STATED GOAL 1: List the types of heater that the passage on press hardened steel says the heating unit may include.

PAGE TEXT:
Material properties of presently prepared PHS are uniform throughout a blank and throughout a finished form of the item. Uniform material properties are increased to maximize material strength, for example in vehicle crush zones and pillars.
Thus, while current systems and methods to produce and utilize press hardened steel achieve their intended purpose, there is a need for a new and improved system and method to produce and use press hardened steel.
According to several aspects of the present disclosure, a method for producing a tubular component using a coating free press hardened steel (CFPHS) is provided. The method includes feeding a CFPHS continuous tubular component into a heating unit and heating the CFPHS continuous tubular component with the heating unit. The method then includes bending the CFPHS continuous tubular component using a bending unit before the continuous tubular component is cooled. After the bending step, the method includes cooling the CFPHS continuous tubular component using a cooling unit with ambient air.
In accordance with another aspect of the disclosure, the method includes a heating unit including at least one of an induction heating coil, a laser-based heater, or a flame-based heater.
In accordance with another aspect of the disclosure, the method includes a heating unit including multiple induction heating coils arranged in series along the CFPHS continuous tubular component.
In accordance with another aspect of the disclosure, the method includes a heating unit including multiple induction heating coils arranged in parallel along the CFPHS continuous tubular component.
In accordance with another aspect of the disclosure, the method includes a CFPHS continuous tubular component including at least one of concentric CFPHS tubing or square CFPHS tubing.
In accordance with another aspect of the disclosure, the method includes heating the CFPHS continuous tubular component including heating a portion of the CFPHS continuous tubular component with at least one induction heating coil to a uniform temperature.
In accordance with another aspect of the disclosure, the method includes heating the CFPHS continuous tubular component including heating the CFPHS continuous tubular component to varying temperatures along a length of the CFPHS continuous tubular component to produce variable mechanical properties.

STATED GOAL 2: Write out the records from their very first line through the line containing "pos(989,61)", including both of those lines.

WORKING DATA:

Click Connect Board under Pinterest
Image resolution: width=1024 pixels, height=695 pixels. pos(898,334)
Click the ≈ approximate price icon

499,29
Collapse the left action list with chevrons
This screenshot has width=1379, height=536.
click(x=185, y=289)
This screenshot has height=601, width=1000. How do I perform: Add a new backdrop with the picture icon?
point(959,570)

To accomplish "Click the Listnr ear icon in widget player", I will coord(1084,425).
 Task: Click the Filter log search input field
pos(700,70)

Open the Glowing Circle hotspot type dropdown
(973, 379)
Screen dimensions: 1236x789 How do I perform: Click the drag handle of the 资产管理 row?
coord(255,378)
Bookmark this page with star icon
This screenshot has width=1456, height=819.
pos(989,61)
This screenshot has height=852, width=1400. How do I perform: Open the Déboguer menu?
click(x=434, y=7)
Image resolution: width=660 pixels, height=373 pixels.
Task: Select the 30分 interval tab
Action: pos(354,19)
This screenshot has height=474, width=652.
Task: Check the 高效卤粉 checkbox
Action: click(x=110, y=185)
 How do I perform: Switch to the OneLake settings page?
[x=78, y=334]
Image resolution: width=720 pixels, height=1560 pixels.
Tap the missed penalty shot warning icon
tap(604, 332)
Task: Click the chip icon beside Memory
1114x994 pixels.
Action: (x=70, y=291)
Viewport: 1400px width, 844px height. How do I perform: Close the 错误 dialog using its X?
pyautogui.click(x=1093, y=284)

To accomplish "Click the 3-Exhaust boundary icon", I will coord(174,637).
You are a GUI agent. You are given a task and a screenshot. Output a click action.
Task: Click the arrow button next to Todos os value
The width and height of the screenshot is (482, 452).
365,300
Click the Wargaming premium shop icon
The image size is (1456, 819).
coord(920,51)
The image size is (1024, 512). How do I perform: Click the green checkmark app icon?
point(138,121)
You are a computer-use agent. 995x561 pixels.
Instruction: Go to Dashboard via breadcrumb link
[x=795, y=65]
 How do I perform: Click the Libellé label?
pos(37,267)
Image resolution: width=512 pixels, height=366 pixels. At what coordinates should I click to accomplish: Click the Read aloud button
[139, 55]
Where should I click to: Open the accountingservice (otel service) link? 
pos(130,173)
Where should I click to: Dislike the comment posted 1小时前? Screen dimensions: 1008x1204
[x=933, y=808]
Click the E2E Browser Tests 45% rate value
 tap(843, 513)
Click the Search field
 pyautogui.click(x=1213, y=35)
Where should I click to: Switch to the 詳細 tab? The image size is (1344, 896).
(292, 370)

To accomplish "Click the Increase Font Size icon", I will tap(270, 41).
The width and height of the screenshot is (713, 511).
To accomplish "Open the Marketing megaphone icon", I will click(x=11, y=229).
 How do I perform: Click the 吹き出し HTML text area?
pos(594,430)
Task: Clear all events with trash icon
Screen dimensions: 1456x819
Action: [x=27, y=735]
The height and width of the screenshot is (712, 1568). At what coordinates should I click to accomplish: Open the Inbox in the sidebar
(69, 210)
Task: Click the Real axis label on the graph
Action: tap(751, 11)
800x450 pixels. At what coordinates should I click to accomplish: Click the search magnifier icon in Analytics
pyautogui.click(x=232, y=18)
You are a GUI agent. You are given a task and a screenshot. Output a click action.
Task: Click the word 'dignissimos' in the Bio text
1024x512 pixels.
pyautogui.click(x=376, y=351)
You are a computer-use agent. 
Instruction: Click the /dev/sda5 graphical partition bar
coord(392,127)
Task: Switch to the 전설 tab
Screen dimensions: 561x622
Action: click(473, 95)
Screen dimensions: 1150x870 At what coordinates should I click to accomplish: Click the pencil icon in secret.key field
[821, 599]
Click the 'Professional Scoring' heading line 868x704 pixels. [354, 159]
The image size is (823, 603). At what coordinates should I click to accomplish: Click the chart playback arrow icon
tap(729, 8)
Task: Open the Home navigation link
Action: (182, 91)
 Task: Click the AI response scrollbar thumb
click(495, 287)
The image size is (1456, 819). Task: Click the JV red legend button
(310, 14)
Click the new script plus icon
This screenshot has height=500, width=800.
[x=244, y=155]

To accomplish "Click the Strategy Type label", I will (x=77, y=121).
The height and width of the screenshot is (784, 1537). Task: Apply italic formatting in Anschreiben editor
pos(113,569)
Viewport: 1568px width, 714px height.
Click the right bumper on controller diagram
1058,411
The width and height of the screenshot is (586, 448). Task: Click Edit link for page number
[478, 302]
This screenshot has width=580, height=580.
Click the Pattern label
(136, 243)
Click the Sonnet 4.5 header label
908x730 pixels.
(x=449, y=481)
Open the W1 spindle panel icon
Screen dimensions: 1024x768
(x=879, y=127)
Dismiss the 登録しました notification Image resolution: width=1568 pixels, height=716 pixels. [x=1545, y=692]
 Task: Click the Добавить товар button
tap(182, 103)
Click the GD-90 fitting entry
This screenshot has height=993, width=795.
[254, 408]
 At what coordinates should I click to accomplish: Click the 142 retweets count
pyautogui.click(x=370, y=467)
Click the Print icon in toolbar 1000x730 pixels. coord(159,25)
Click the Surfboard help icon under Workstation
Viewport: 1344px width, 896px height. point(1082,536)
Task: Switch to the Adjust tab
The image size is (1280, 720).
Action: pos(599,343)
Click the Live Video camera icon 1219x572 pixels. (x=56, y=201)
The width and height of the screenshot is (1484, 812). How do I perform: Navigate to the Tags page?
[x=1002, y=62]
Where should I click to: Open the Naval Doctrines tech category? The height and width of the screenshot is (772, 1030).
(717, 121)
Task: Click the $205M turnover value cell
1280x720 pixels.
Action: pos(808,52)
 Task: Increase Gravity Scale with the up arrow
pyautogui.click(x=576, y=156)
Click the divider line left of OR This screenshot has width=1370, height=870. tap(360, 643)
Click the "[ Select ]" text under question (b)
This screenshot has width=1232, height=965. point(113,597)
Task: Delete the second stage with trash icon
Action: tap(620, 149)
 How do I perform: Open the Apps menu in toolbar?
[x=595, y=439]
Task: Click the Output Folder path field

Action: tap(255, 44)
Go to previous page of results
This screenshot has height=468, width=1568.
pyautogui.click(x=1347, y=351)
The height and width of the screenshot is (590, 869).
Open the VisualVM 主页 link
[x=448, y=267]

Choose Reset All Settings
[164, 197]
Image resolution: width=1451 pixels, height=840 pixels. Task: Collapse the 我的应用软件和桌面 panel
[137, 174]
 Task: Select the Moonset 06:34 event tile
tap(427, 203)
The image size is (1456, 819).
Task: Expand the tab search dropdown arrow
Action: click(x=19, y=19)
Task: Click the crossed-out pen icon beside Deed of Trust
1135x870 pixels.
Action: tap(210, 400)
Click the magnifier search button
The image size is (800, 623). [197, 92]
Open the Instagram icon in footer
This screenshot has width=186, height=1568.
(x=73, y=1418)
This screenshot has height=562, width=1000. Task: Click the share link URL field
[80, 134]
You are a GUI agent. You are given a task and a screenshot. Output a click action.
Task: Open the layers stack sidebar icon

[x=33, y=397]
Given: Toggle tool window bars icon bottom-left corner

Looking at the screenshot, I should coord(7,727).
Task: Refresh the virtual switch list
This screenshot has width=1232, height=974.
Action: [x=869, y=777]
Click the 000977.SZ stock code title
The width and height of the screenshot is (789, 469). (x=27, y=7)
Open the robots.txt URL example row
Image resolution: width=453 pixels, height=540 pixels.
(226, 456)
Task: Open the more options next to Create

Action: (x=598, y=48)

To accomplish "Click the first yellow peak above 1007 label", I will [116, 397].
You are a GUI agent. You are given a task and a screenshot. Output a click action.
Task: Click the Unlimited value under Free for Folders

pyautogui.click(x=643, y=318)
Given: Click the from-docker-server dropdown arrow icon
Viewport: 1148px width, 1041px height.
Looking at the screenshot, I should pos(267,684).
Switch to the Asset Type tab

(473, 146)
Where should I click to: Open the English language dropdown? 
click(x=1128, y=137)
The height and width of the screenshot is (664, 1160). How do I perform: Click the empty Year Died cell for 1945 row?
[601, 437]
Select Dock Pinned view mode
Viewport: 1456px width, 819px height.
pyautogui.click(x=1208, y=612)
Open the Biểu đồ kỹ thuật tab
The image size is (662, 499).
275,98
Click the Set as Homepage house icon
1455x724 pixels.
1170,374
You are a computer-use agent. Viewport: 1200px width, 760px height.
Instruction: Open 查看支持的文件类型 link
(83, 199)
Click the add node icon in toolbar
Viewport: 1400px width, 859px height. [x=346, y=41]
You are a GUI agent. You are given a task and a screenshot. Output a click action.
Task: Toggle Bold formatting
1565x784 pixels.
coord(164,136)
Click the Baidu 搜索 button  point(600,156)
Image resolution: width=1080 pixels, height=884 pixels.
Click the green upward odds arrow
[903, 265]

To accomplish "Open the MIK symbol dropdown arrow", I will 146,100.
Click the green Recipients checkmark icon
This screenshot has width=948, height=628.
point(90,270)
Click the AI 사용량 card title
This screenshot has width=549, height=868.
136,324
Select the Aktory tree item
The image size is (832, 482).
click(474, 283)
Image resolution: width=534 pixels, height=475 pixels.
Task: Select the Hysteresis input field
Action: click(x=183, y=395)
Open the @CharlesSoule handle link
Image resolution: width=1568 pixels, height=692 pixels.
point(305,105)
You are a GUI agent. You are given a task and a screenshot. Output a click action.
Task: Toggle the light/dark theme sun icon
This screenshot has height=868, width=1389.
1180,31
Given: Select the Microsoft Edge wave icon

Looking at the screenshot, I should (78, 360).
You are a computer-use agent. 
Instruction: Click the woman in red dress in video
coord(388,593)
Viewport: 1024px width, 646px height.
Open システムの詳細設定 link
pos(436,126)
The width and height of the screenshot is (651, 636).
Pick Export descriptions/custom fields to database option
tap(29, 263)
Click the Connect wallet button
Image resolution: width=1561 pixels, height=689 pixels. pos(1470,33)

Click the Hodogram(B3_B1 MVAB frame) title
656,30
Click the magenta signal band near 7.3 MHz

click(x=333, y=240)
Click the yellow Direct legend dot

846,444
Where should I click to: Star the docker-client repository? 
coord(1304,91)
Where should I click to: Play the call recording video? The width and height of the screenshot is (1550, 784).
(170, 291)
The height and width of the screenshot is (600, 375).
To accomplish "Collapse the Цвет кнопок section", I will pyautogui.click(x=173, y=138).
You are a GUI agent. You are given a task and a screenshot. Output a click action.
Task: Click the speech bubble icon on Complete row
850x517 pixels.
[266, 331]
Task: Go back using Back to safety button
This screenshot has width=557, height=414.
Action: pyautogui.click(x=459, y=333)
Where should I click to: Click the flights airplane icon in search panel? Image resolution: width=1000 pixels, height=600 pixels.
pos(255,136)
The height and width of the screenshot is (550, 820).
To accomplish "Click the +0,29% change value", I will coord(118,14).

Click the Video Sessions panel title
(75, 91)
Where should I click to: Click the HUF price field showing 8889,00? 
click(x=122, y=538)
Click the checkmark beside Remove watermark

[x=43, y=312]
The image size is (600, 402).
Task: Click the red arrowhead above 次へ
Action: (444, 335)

CORRECT RESULT 1:
- Induction heating coil
- Laser-based heater
- Flame-based heater

CORRECT RESULT 2:
Click Connect Board under Pinterest
Image resolution: width=1024 pixels, height=695 pixels. pos(898,334)
Click the ≈ approximate price icon

499,29
Collapse the left action list with chevrons
This screenshot has width=1379, height=536.
click(x=185, y=289)
This screenshot has height=601, width=1000. How do I perform: Add a new backdrop with the picture icon?
point(959,570)

To accomplish "Click the Listnr ear icon in widget player", I will coord(1084,425).
 Task: Click the Filter log search input field
pos(700,70)

Open the Glowing Circle hotspot type dropdown
(973, 379)
Screen dimensions: 1236x789 How do I perform: Click the drag handle of the 资产管理 row?
coord(255,378)
Bookmark this page with star icon
This screenshot has width=1456, height=819.
pos(989,61)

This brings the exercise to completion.